“Nerede bir fakir görürseniz, bilin ki orada onun ekmeğini çalan bir zengin vardır” diyor, Allah rahmet etsin, Şa'ravi.
Aslında bunu, “orada ekmeğini çalan bir zengin veya zalim hükümet ve düzen vardır” şeklinde güncellemek ve genişletmek daha uygun düşecek, günümüz dünyasına.
Yeryüzünde yaşanan açlıklar ve yoksulluklar, Allah'ın eksik rızık tayininden dolayı değil.
Allah yeryüzüne yeterinden fazla nimet gönderiyor. Sadece insanların değil, rızka muhtaç tüm varlıkların rızıklarını veriyor. Ancak insanın elinin bulaştığı yerlerde sorun çıkıyor.
Ya insanların e(k)meklerini çalan bir zengindir, açlığa ve fakirliğe sebep. Ya da zalim bir hükümet ve düzendir, açlığa ve fakirliğe sebep.

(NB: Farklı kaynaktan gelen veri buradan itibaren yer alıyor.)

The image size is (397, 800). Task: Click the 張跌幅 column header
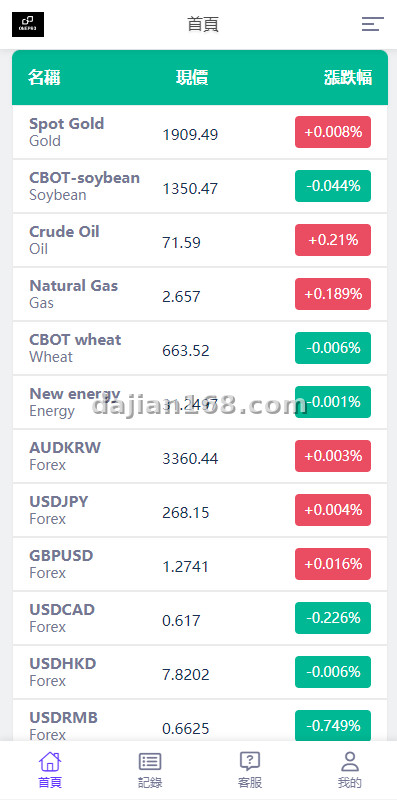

Zalim düzen sahiplerinin insanların elinden çaldığı ilk şey hürriyettir. Hürriyetlerini çaldılar, sonra da ekmeklerine varıncaya kadar her şeylerini...
Egemen dünya düzeni her alanda bağımlılık, yani esaret istiyor. Siyasi bağımlılık, ekonomik bağımlılık, kültürel bağımlılık, düşüncede bağımlılık, üretimde bağımlılık, tüketimde bağımlılık...
En büyük korkuları, insanların gerçek manada hürriyete kavuşmalarıdır. Çünkü halkların hürriyeti, kurulu sömürü düzenlerinin çökmesi demek.
Hürriyetlerini kaybedenler, her şeylerini kaybederler. Dünyanın mevcut tablosu, bunun en
net ispatı. Bakın, en zengin olan ülkeler ve halklar, hür olanlardır. En fakir olan ülkeler de bağımlı olan, adaletin yerini zulmün almış olduğu ülkelerdir.
En kötü fakirliğin/yoksulluğun, din yoksulluğu olduğu belirtiliyor bir hadiste. Evet, hadiste kast edilen mana açısından bu böyle. Ancak hakikatte en kötü fakirlik hürriyet yoksunluğudur. Dinin mekasıd-ı şeria içinde yer alan beş amaçtan biri olması da bunu gösteriyor. Dini, nesli, canı, malı, aklı koruma, kanun hürriyeti ile ilgilidir. Adalet hürriyet ile sağlanır.
Hürriyet varsa din vardır (burada kast ettiğim kemal manada din, yoksa kölenin hürriyeti olmasa da dini olur), adalet vardır, ekmek vardır. Hürriyet yoksa zamanla din de gider, akıl da gider, can da gider, mal da gider, nesil de gider.
Bunu bildikleri için Batı işbirlikçisi zevatın, cumhuriyetin kuruluşu ile bu ülkede ilk yaptıkları şey, Batılı kanunlarla ülkenin hürriyetini çalmak oldu.
Ve Sömürgeci Batı'nın da sömürdüğü ülkelerde ilk yaptığı şey, müstemleke memleketlerin hürriyetlerini çalmak oldu. Önce hürriyetlerini çaldılar insanların, sonra ekmeklerini. Hürriyetlerini unutturmak için de fakirliği, açlığı öne çıkardılar. Ekmeğin hürriyetten daha önemli ve daha öncelikli olduğuna inandırmaya çalıştılar.
Halbuki aç Afrikalı da artık biliyor, kendilerinden ilk çalınan şeyin hürriyet olduğunu ve hürriyetin her şeyden daha önemli olduğunu.
“Size özgürlükten önce ekmek lazım” diyen Batılı'ya, Afrikalı kadın, “konuşma özgürlüğüm olmasa ekmeğimi kimin çaldığını nasıl söyleyeceğim” diye cevap veriyor.
Üstad Bediuzzaman da “ben ekmeksiz yaşarım ama hürriyetsiz asla” diyor.
Kısacası asıl ve de bütün mesele; hürriyet!